Seven Ways to Scale a Data-Driven Culture

Without the right culture, even the best technology tools won’t get you where you want to go, say the co-founders of Data Culture.
November 23, 2020

Data isn’t just a tech solution. For Gabi Steele and Leah Weiss, founders of the consultancy Data Culture, it’s also a “people” solution. Even within companies that enthusiastically embrace a cloud-based modern data stack, a substantial gap often exists between the business and data sides of the organization. This gap is actually an opportunity to build a data-driven culture across the company. Combining a culture of data with a cutting-edge modern data stack allows the company and team members to reach amazing new heights of success.

“Data isn’t just a .csv that you export, or a report, or an analysis,” said Weiss. “It’s a way of adding rigor to your thinking in terms of hypotheses you want to test. It’s a prioritization framework. It has to be integrated with the business to be successful.”

At the Fivetran Modern Data Stack Conference 2020, the duo presented their best advice for fostering transparency and creating more meaningful connections across both sides of a company to drive better outcomes.

How to Build a Data-Driven Culture

1. Invest in building the domain expertise of your data people. “You will get amazing results from your data people if you work to bring them into the business,” said Weiss. Your data team is probably used to the “get me this” request—a dashboard, a report, etc. But if they fully understand your thought process and the “why” behind your requests, they can deliver even more valuable insights to decision makers.

2. Share business challenges with them. Tell them why you want to build things, how you want to act on those insights and why the data you’re asking for will move the company forward. We say this all the time, but if everyone in your company could write perfect SQL, it wouldn’t necessarily save the company money,” said Steele. “Having more tech capabilities is great, but being able to address business challenges is what changes the way your organization runs.”

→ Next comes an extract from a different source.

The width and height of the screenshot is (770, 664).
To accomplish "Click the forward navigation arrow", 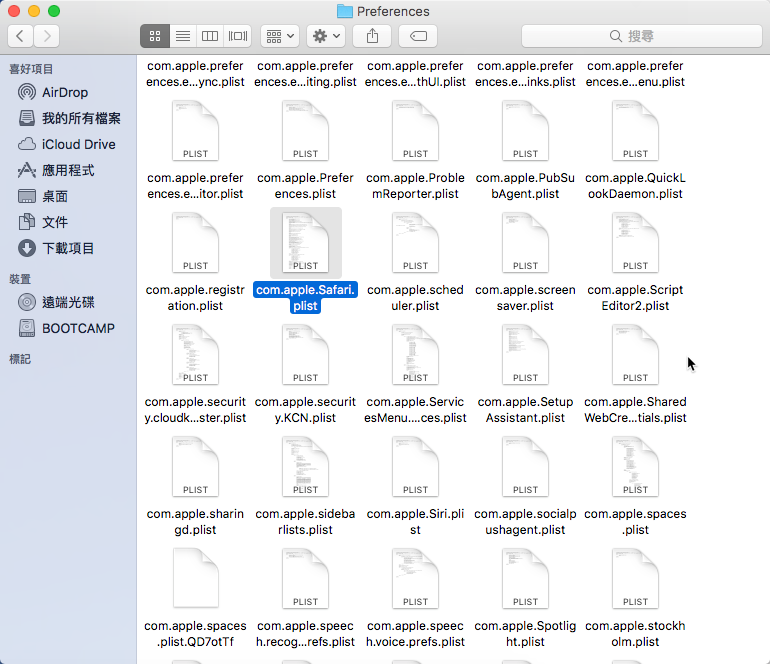I will pos(46,36).
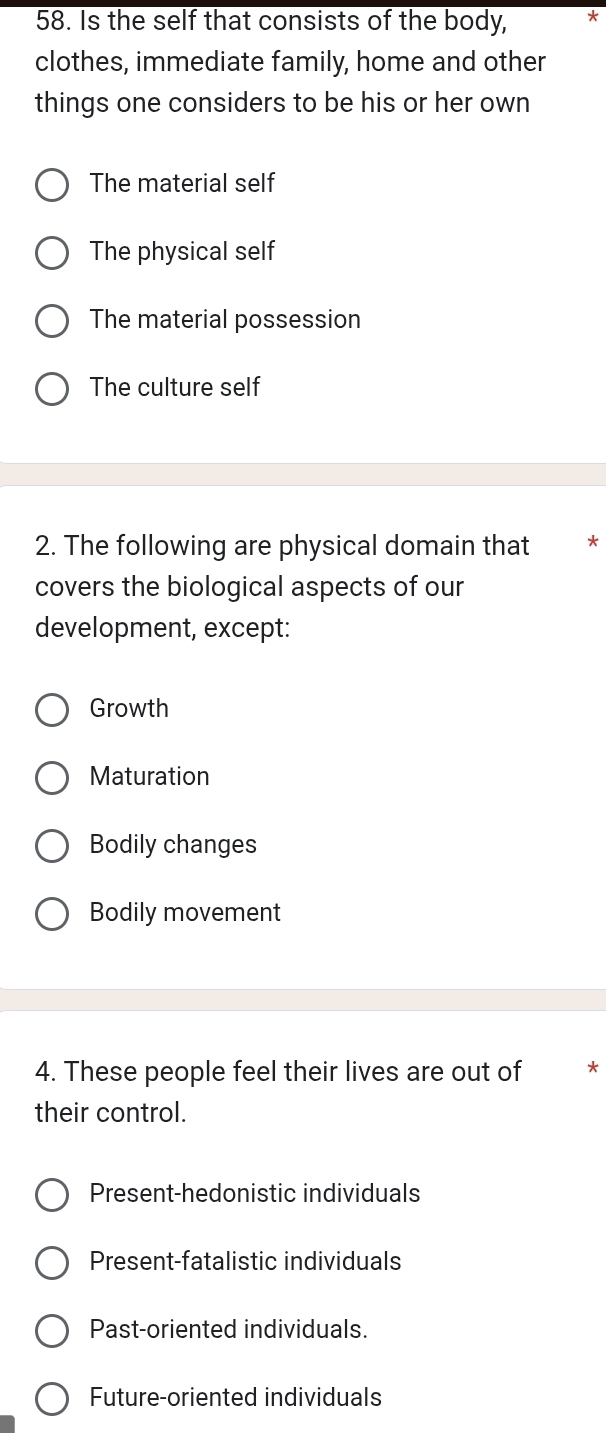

3. Brainstorm solutions with them. Speak in the language of well-defined problems, which can kickstart brainstorming that ultimately leads to better solutions. “Data people, I think, are by nature incredibly creative people, but they’re not always asked to use that part of their brains,” said Weiss. Don’t neglect the ideas they could bring to the table.

How Data Analysts Can Support a Data-Driven Culture

1. Resist the tension between business analysts and data analysts. You might recoil when your business analyst colleagues declare their love for Excel. Deep breaths. It’s okay. Keep trying to form friendships and build bridges, because that’s how you will come to understand their needs and then deliver tools and insights they’ll use.

2. Invest in ambassadors and build a data community. There are scrappy people within your business who understand the power of data and how it can help them do their jobs better. Invest in those people, said Weiss and Steele, who started up a data community when they worked together at WeWork. “Turn that annoying person who’s Slacking you all the time into the person who sits in a room with you and learns SQL,” Steele said.

3. Embrace inclusivity. While it’s true that you’re solving some complicated and difficult technical challenges, that doesn’t mean you shouldn’t bring new voices into the conversation. Don’t let the data side feel like an “exclusive club,” they advised. Bring people in, and don’t make things seem more technical than they need to be when you’re sharing ideas with colleagues from other disciplines.

4. Focus on diversity. Hire people with different backgrounds who enjoy solving business problems as much as they love solving technical problems. Case in point: Neither Steele nor Weiss started their careers in data or majored in STEM fields — so just imagine how increasing the diversity of thought on your team can bring about valuable new perspectives. “What we’ve seen time and time again is that when you introduce voices from people who’ve had different experiences into the data conversation, that’s the best reward here,” said Steele.